(Collected data)
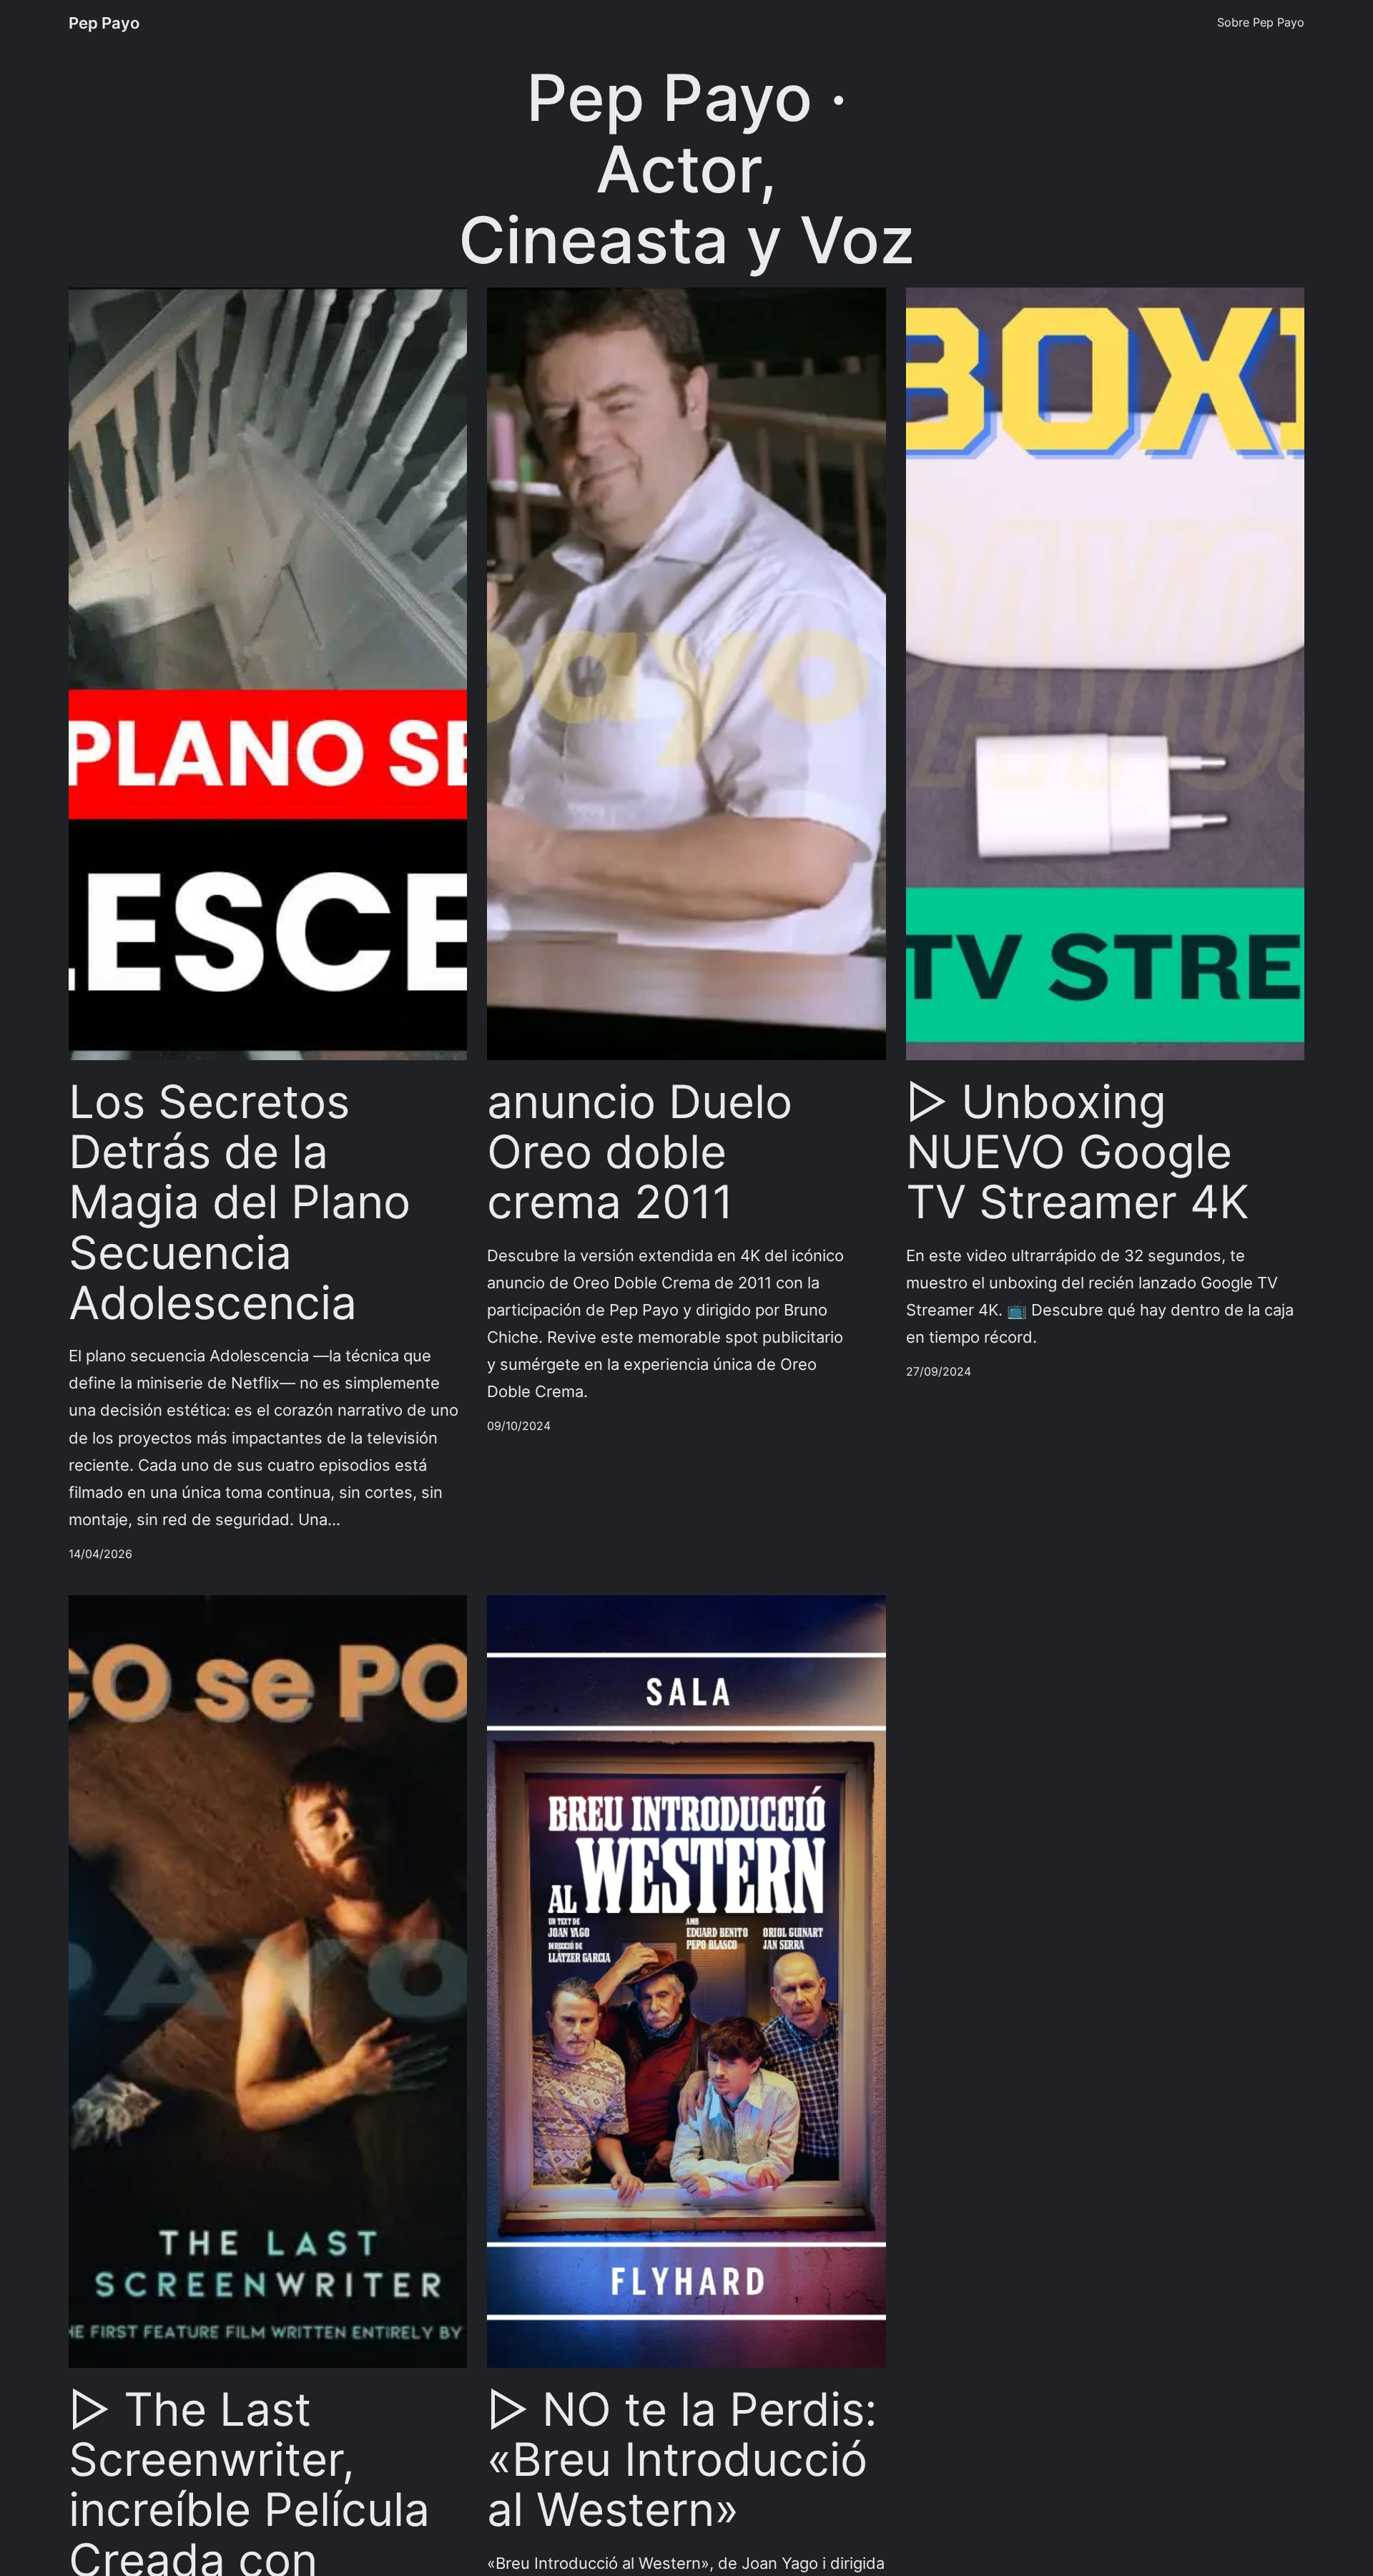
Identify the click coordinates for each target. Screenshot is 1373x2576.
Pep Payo (104, 22)
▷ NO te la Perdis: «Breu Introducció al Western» (682, 2459)
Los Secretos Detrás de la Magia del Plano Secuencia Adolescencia (239, 1202)
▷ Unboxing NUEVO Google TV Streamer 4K (1077, 1152)
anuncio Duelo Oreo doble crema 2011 (639, 1152)
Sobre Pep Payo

> Task to complete
Each record above should be restated word for word. The pictures should not appear.

> Result
Identify the click coordinates for each target. Screenshot is 1373x2576.
Pep Payo (104, 22)
▷ NO te la Perdis: «Breu Introducció al Western» (682, 2459)
Los Secretos Detrás de la Magia del Plano Secuencia Adolescencia (239, 1202)
▷ Unboxing NUEVO Google TV Streamer 4K (1077, 1152)
anuncio Duelo Oreo doble crema 2011 (639, 1152)
Sobre Pep Payo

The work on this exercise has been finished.